Extract –
Lesson 26:

RegEx Character Classes and the .findall() Method

The find.all() method for regex objects finds all matching strings in a text.


In [3]:
import re

phoneRegex = re.compile(r'/d/d/d-/d/d/d-/d/d/d/d')

#phoneRegex.search() # finds first match
#phoneRegex.findall() # finds all matches

find.all() returns a list of strings.

It behaves differently with groups.


In [4]:
import re

phoneRegex = re.compile(r'(/d/d/d)-(/d/d/d-/d/d/d/d)') # Two groups, so returns tuples

#phoneRegex.findall() # finds all matches in pairs; [('group1', 'group2'),...]

To get the total string, just wrap the total regex in its own group, so you get [(totalstring, group1, group2),...].

RegEx Character Classes

\d\ is the RegEx character for digits.


In [15]:
#digitRegex = re.compile(r'(1|2|3|4...|n)`) is equivalent to

#digitRegex = re.compile(r'\d\')


---------------------------------------------------------------------------
NameError                                 Traceback (most recent call last)
<ipython-input-15-1d94011dd0c1> in <module>()
      4 #digitRegex = re.compile(r'\d\')
      5 
----> 6 print(str(list(fib())).strip("[]"))

NameError: name 'fib' is not defined

Other regex characters are:

  • \D Any character that is NOT a numeric digit from 0 to 9.
  • \w Any letter, numeric digit, punctuation, or the underscore character (word characters.)

Task –
For each statement, answer yes or no to whether it agrees with the regex lesson, and quote the lesson's words that decide it. 1. The findall method gives back a list of strings. 2. A pattern with two groups makes findall return tuples. 3. \D matches any numeric digit from 0 to 9. The material that comes next has no connection to the regex lesson.

Dataset section –
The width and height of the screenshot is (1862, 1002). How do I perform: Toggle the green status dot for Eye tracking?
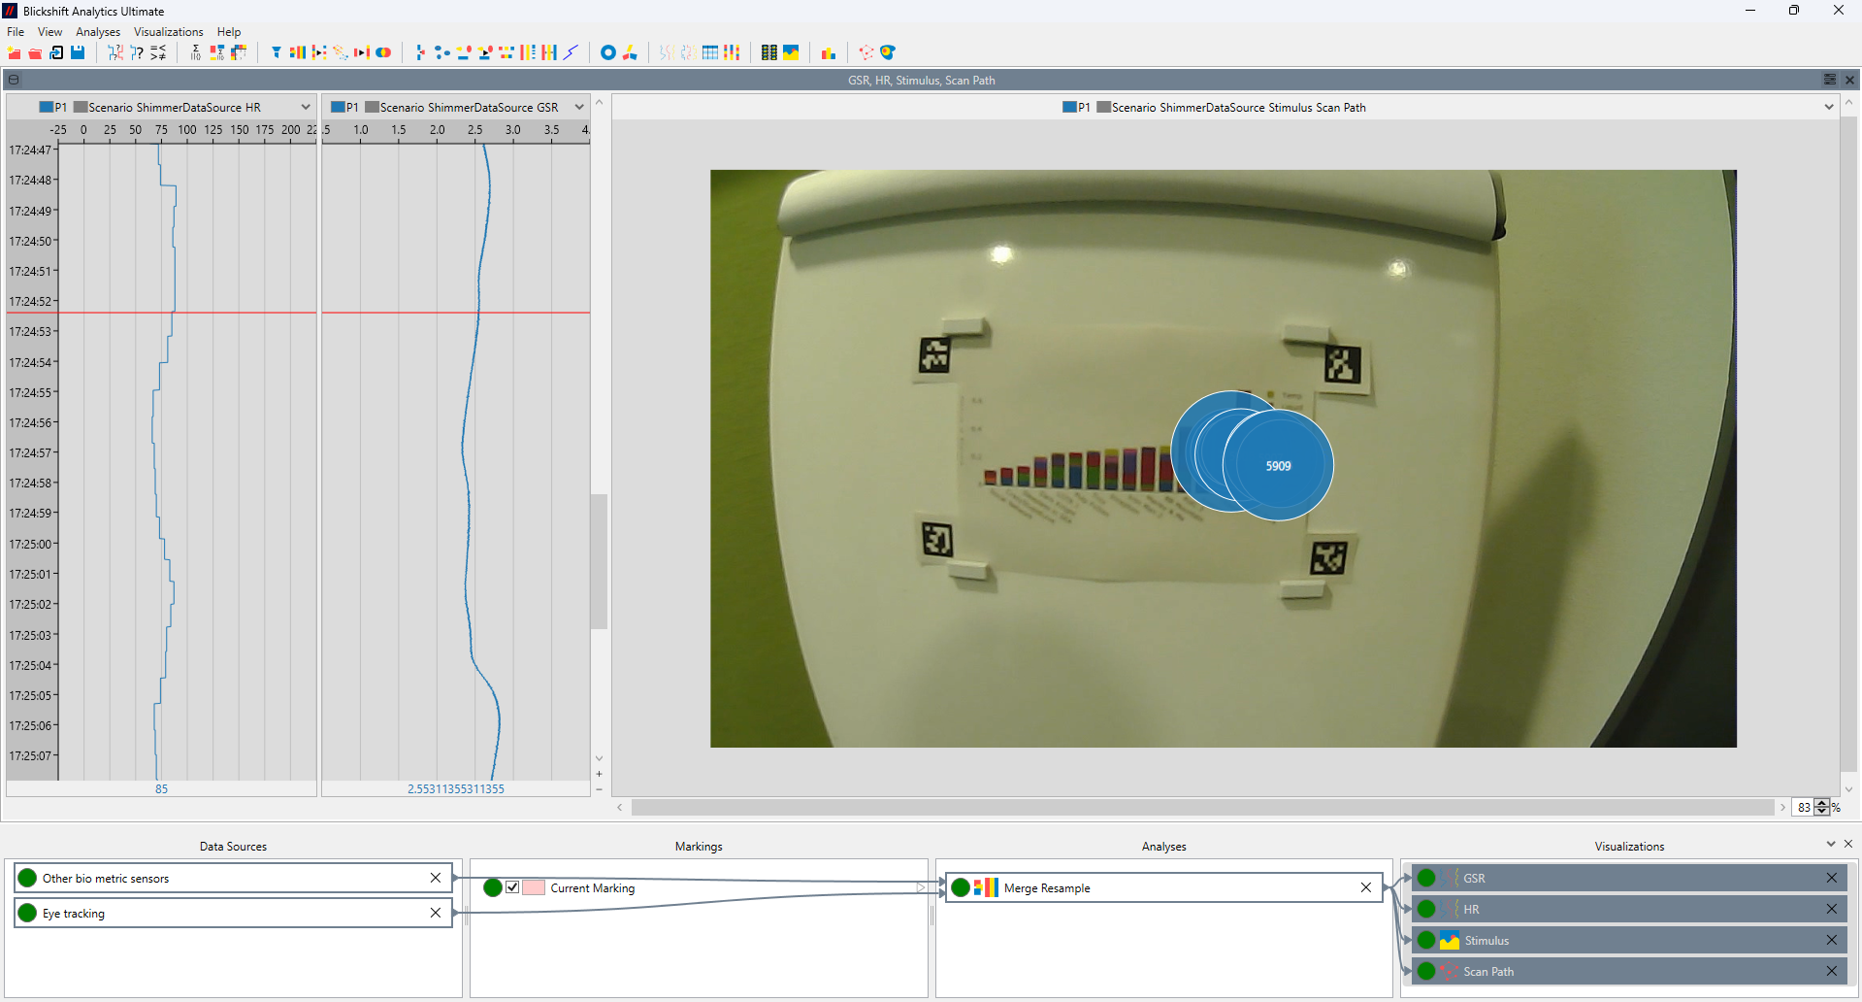click(27, 913)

Response to this task –
1. Yes: "find.all() returns a list of strings."
2. Yes: "Two groups, so returns tuples"
3. No: "\D Any character that is NOT a numeric digit from 0 to 9."